United States District Court, E.D. Tennessee, Knoxville

August 8, 2019

SCOTTIE HURST, Petitioner,
v.
UNITED STATES OF AMERICA, Respondent.

          MEMORANDUM OPINION

          LEON JORDAN, UNITED STATES DISTRICT JUDGE

         Before the Court are Petitioner Scottie Hurst's counseled motion to vacate, set aside or correct sentence under 28 U.S.C. § 2255 and the United States' motion to deny the § 2255 motion and dismiss the action with prejudice [Docs. 1, 5].[1] Also before the Court are Petitioner's motion to defer ruling on his § 2255 motion pending Supreme Court certiorari review in Raybon v. United States, 867 F.3d 625 (6th Cir. 2017), and the United States' response to the § 2255 petition [Docs. 11, 14]. For the reasons that follow, the Court will GRANT the United States' motion to deny and dismiss this action [Doc. 5] and will DENY Petitioner's motion to defer ruling [Doc. 11]

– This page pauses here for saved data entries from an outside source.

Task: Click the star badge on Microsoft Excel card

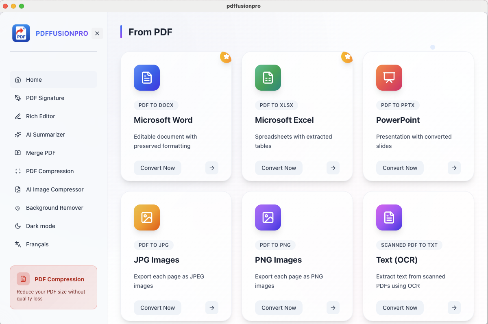Action: click(347, 57)
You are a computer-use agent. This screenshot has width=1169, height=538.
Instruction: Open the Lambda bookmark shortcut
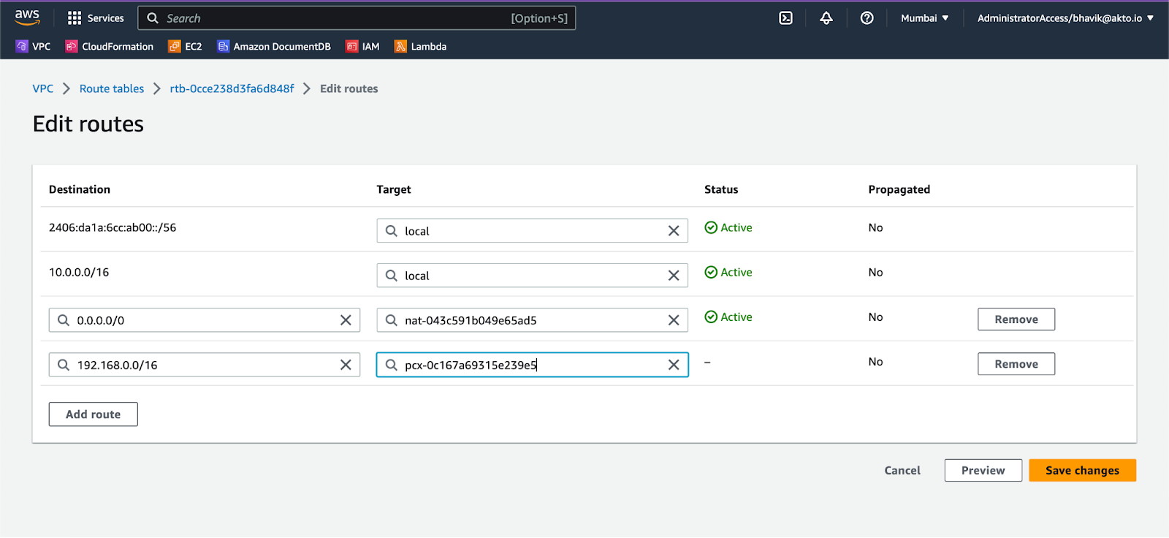tap(420, 47)
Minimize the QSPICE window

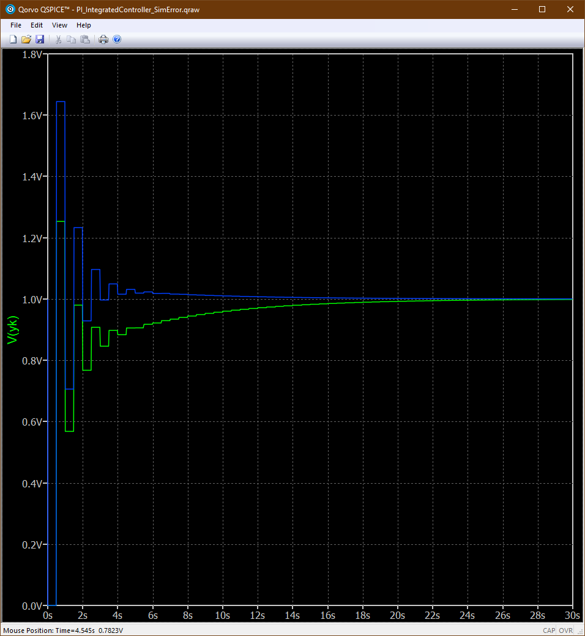514,9
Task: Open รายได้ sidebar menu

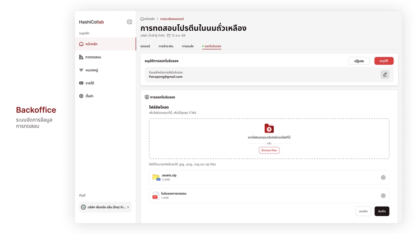Action: [89, 83]
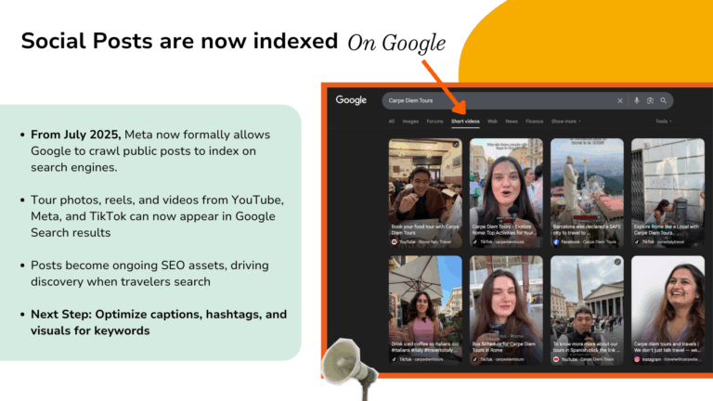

         I. RELEVANT BACKGROUND FACTS AND PROCEDURAL HISTORY

         In 1997, a jury convicted Petitioner of all seven counts of an indictment charging him with Conspiracy to Transport and Possess Stolen Firearms and Ammunition in Interstate Commerce, in violation of 18 U.S.C. § 371 (Count One); Possession of Stolen Firearms and Ammunition, in violation of 18 U.S.C. § 922(j) (Counts Two, Three and Five); Aiding and Abetting in the Transportation of Stolen Firearms in Interstate Commerce, in violation of 18 U.S.C. § 922(i) (Count 4); and Being a Felon in Possession of a Firearm, in violation of 18 U.S.C. § 922(g) (Counts Six and Seven) [Docs. 1 (Indictment) and 74 (Verdict), Case No. 3:97-CR-151]. In Petitioner's presentence investigation report (“PSR”) prepared thereafter, the probation officer determined that Petitioner had a prior felony conviction for a crime of violence [PSR at ¶ 10]. The prior felony conviction for a violent crime called for a base level offense of 20 [Id.]. Enhancements and an upward adjustment resulted in a total offense level of 34 [Id. at ¶¶ 12-13, 17, and 19]. Based on Petitioner's total offense level of 34 and his criminal history category of VI, his Guidelines range was calculated to be 262 to 327 months [Id. at ¶¶ 46, 65].

         On December 11, 1998, Petitioner was sentenced, under the then mandatory Guidelines, to a total sentence of 288 months' imprisonment (consisting of 60 months on Count One, 120 months on Count Two, and 108 months each on Counts Three through Seven, with the sentences on Counts One through Three to run consecutive) [Docs. 92 (minutes) and 98, Judgment, Case No. 3:97-CR-151]. Petitioner appealed, and the Sixth Circuit affirmed his conviction and sentence on September 22, 2000. United States v. Hurst, 228 F.3d 751 (6th Cir. 2000). Petitioner did not pursue certiorari review in the Supreme Court. On June 22, 2016, Petitioner filed this counseled motion to vacate [Doc. 1].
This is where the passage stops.